Historia endoskopii gardła to zaledwie jedno stulecie. Koszty, konieczność hospitalizacji, złożone instrumentarium i niezbędne kwalifikacje wobec ulotnej skargi chorego i ryzyka zawsze związanego z endoskopia bezpośrednią nie sprzyjały kwalifikowaniu podobnych przypadków do faryngo-ezofagoskopii. Obecne możliwości tomografii komputerowej mogą pomóc rozwiązać ten problem
Wziernikowanie okolicy pozapierściennej gardła dolnego jest trudne, bowiem znacznie bardziej wyrazista antomicznie i czynnościowo krtań niejako "przesłania" w świadomości lekarz wąskie, zaciśnięte na ogół "usta przełyku". Jedynie onkolodzy dostrzegają ten obszar jako miejsce rozwoju raków gardła dolnego naciekajacych od tyłu lub boku krtań oraz jako typowe miejsce powstawania nowotworów przełyku. W rozdziale zatytułowanym "Kłębek histeryczny" autorzy (Janczewski, Żołnierkiewicz - 7) słusznie piszą o konieczności wykluczenia wszelkich zmian organicznych przed postawieniem podobnego rozpoznania,
Po dokładnym ustaleniu etiologii to znaczy konkretnego alergenu zasadą najprostszą jest unikanie go. Jeżeli czynnikiem sprawczym kuli w gardle (a często równocześnie innych dolegliwości) jest produkt spożywany codziennie - trzeba ustalić dietę kompensujacą w bezpieczny sposób niezbędne dla organizmu składniki. Niekiedy dieta nie musi być zbyt restrykcyjna a nawet być taką nie powinna. Nasz układ immunologiczny jest zdolny do sporej tolerancji i lepiej dozwolić na niewielkie przekroczenia diety pod osłoną leków niż zakazem zbyt totalitarnym doprowadzić niechcący do sytuacji, że nieświadome spożycie silnego alergenu w innej potrawie spowoduje objawy ostrego obrzęku o groźnym nasileniu.

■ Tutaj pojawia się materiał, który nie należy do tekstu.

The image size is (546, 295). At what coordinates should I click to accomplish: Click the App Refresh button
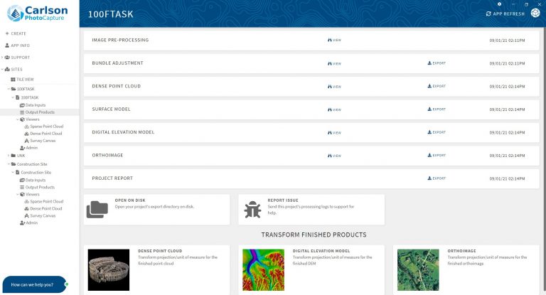pos(505,14)
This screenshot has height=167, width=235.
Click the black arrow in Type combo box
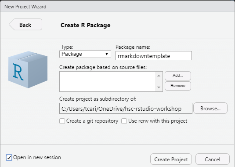coord(107,54)
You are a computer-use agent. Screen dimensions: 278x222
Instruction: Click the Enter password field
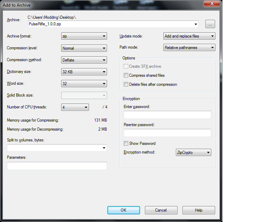pyautogui.click(x=167, y=115)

Z leków najskuteczniej działał w badanej grupie Nalcrom (Rhone Poulenc Rhorer) (4). W przypadkach nadal wątpliwych lub u osób z anafilaksją lek ten stosowany regularnie pozwala na właśnie taką mniej surowa dietę. Dodatkowo zapisujemy antyhistaminica, np. cetyryzytynę (Zyrtec), bądź loratadynę (Claritine). W lżejszych przypadkach wystarczy wyjaśnienie choremu istoty dolegliwości i wówczas on sam steruje dietą.

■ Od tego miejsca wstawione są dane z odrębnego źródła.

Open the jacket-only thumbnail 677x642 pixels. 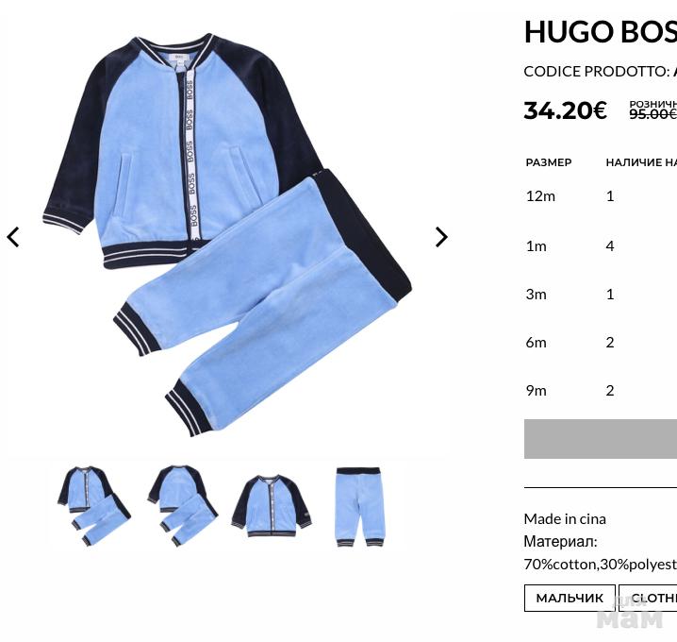(x=272, y=506)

W przypadkach uporczywych sięgaliśmy po klasyczną broń alergologów to jest immunoterapię swoistą. Ze względu na słabo wystandaryzowane wyciągi pokarmowe rzadko stosuje się je do odczulania (2). Metodą skuteczną i bezpieczną może być odczulanie pyłkami roślin, z którymi reaguje krzyżowo dany pokarm (1). Sposób ten jest jednak zarezerwowany wyłącznie dla osób cierpiących jednocześnie na alergie wziewną na te właśnie pyłki. W zaostrzeniach postępujemy analogicznie jak w ostrych obrzękach warg czy krtani sięgając po glikokortykosteroidy i inne leki objawowe. W badanej grupie użyto immunoterapii doustnej dwukrotnie.